Document passage:
+++
While it is absolutely essential that our walk backs our talk, it is equally essential that our talk explains our walk. Otherwise, how will people come to know the real reason for the difference in our lifestyle? It was the message proclaimed by the kerux , who was the official spokesman or herald of a king. Because the kerux was the appointed, official representative of the king or government, his specific job was to announce with a clear and unquestionable voice the desires, dictates, orders, recent events, news, policy changes, or message that the king or government wished to express to the people.
The position of this kerux "spokesman" or "herald" was viewed to be the highest, most noble, privileged position in the kingdom because his position gave him routine access to the king that was afforded only to rare individuals. To be the king's kerux was an honor and supreme privilege that necessitated the highest level of professionalism and excellent performance. When the king wanted to give a message to his people, he summoned the kerux.
The kerux came to the king's throne room with writing instrument and paper in hand; then he carefully and accurately penned the communication that the king desired to express to his people. After the king was finished dictating his message, the kerux was allowed to freely speak to the king and to ask questions of clarification to make certain he understood every point of the king's message. Because this man was speaking on behalf of the king, there was no room for mistakes in his delivery of the message.
When he finally stood before the people to announce the message given to him, it had to be accurate, precise, and faithful to what the king wanted to express to his people When the kerux had finished delivering the king's message to the people, he turned, left the platform from which he spoke, and then remained silent until the king summoned him back to the throne room to give him another message for the people. As the king's spokesman, he had no right to speak his own mind, give his own personal commentary about what the king meant, or draw any attention to himself.
Such actions would be considered gross violations of his position and a guarantee that he would no longer serve as the king's spokesman. Keeping all this in mind, let's consider again what Jesus meant when He commanded that all believers go into all the world "to preach" the Gospel. Since kerusso "to preach" is the message of the kerux "the king's spokesman" , it is clear that by using the word "preach," God is communicating several very powerful messages to you and to me.
First , as a believer, you must learn to see yourself as the representative of Jesus Christ. Although you may never stand before a public pulpit to preach, it is a fact that your life is your most important pulpit. What you say and do in your life reflects on the Lord Jesus Christ. You are writing a Gospel, a chapter each day, By the deeds that you do, by the words that you say; Men read what you write, whether faithless or true.
Say—what is the Gospel according to you?
Second , as a believer, it is absolutely essential that you spend time in the Presence of the Lord so you can hear His Word and capture His heart. You should never think of the time you must spend in God's Presence praying or reading the Word as laborious or dreadful. It is a high honor that God has given you. He beckons you to come into His throne room so He can speak to you, share with you His heart, and then empower you with His Spirit to take the message to people who are desperately waiting for it.
+++
Recorded data:
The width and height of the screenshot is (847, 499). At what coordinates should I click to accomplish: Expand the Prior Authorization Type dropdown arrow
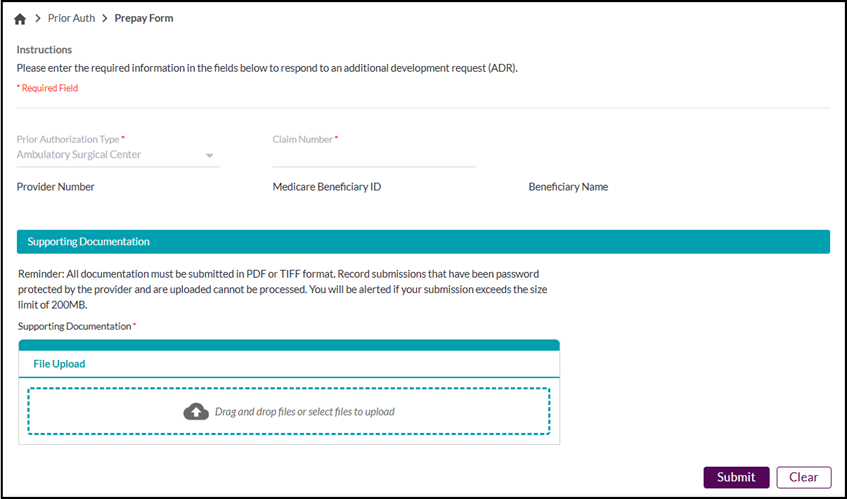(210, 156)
+++
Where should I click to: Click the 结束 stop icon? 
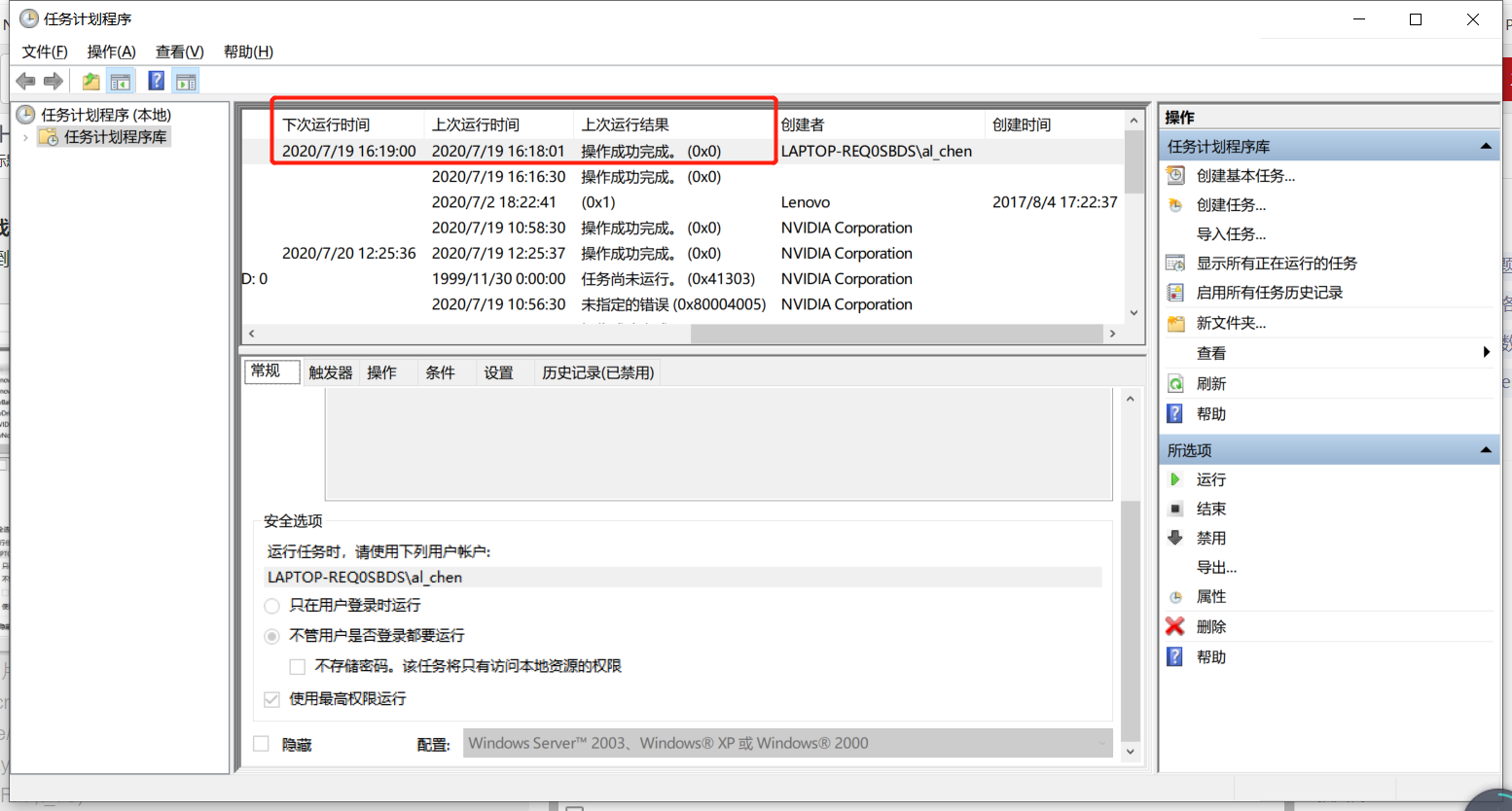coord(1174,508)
+++
Complete the following:
1 - Repeat word for word the part of the passage on the kerux that begins at "First , as a" and ends after "according to you?".
2 - In the passage on the kerux, what did the kerux bring with him when he came to the king's throne room?
3 - List everything that the passage on the kerux says the kerux announced to the people on behalf of the king or government.
The data above are separate from the passage on the kerux.

Final answers:
1 -
First , as a believer, you must learn to see yourself as the representative of Jesus Christ. Although you may never stand before a public pulpit to preach, it is a fact that your life is your most important pulpit. What you say and do in your life reflects on the Lord Jesus Christ. You are writing a Gospel, a chapter each day, By the deeds that you do, by the words that you say; Men read what you write, whether faithless or true.
Say—what is the Gospel according to you?

2 - A writing instrument and paper.

3 - Desires, dictates, orders, recent events, news, policy changes, and the message the king or government wished to express.